It turns out the original question can be solved by a greedy algorithm. (A full blown solution by dynamic programming as I tried a while ago is both an overkill on coding and short of performance.)

Let us use the notation in the original question. $R$ is for the resistance capacity. $S$ is for the array of strengths.

Let the index of the first minimum strength be $m$. Then the maximum number of kicks is $n = R/S[m]$. So $O=[m, m, \cdots, m]$, where the number of $m$'s is $n$, is a kick order with maximum number of kicks, with total strength $n*S[m]$.

How can we get a lexicographically smaller order with the same number of kicks? If we can find an index $i$ smaller than $m$ such that we can replace a kick of strength $S[m]$ by a kick of strength $S[i]$ without overpassing the resistance capacity $R$, then we can replace the first element in $O$ by $i$, making the order lexicographically smaller. To make it as lexicographically as small as possible, we would like the index $i$ as small as possible and, then, we would like to use it as many times as possible.

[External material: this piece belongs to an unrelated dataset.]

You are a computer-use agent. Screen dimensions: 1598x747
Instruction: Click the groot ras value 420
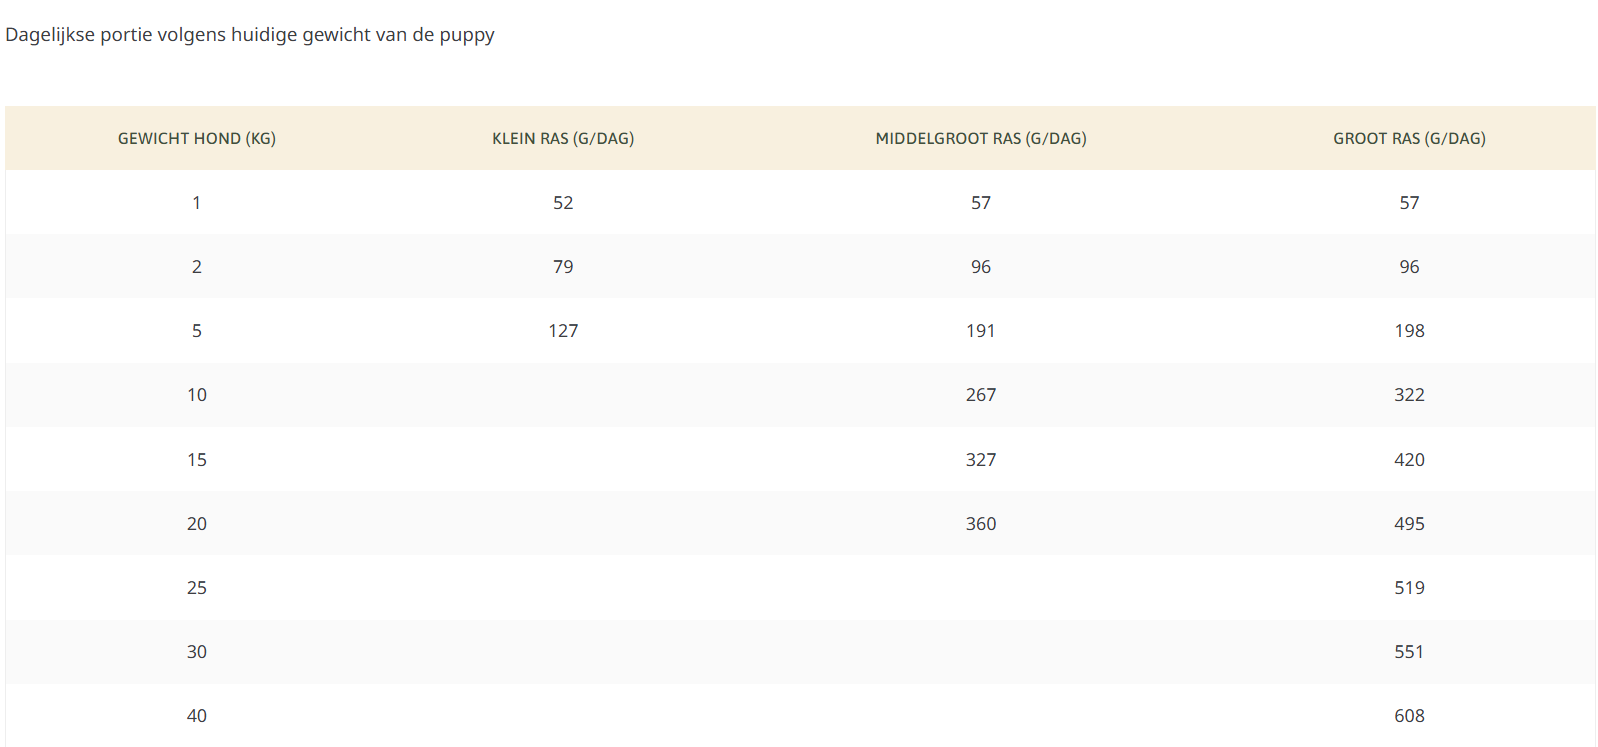click(1409, 460)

For example, $R = 11, S = [6, 8, 5, 4, 7, 4]$. Then the first minimum strength is the first 4 whose index is 3. So $n=11/4=2$ and $O=[3,3]$ with total strength $4*2=8$. To make it smaller, we will check the strengths before 4 in order. The first one is $6$. Since $8-4+6=10<11$, we find a smaller order $[0,3]$. If we apply 6 again, we would get $10-4+6=12 > 11$. So we go ahead to check the next strength 8, which is too large. So we go ahead to check 5. Since $10-4+5=11\le 11$, we find a smaller order $[0,2]$. Since the room left for replacement, $11-11 =0$, we stop our effort. The final answer is [0,2].

I have verified that my program wrote along the above approach works. Hopefully, I have written enough to encourage you to go ahead. Hopefully, I have not written too much to spoil the fun for you.

This problem is a variation of the unbounded knapsack problem.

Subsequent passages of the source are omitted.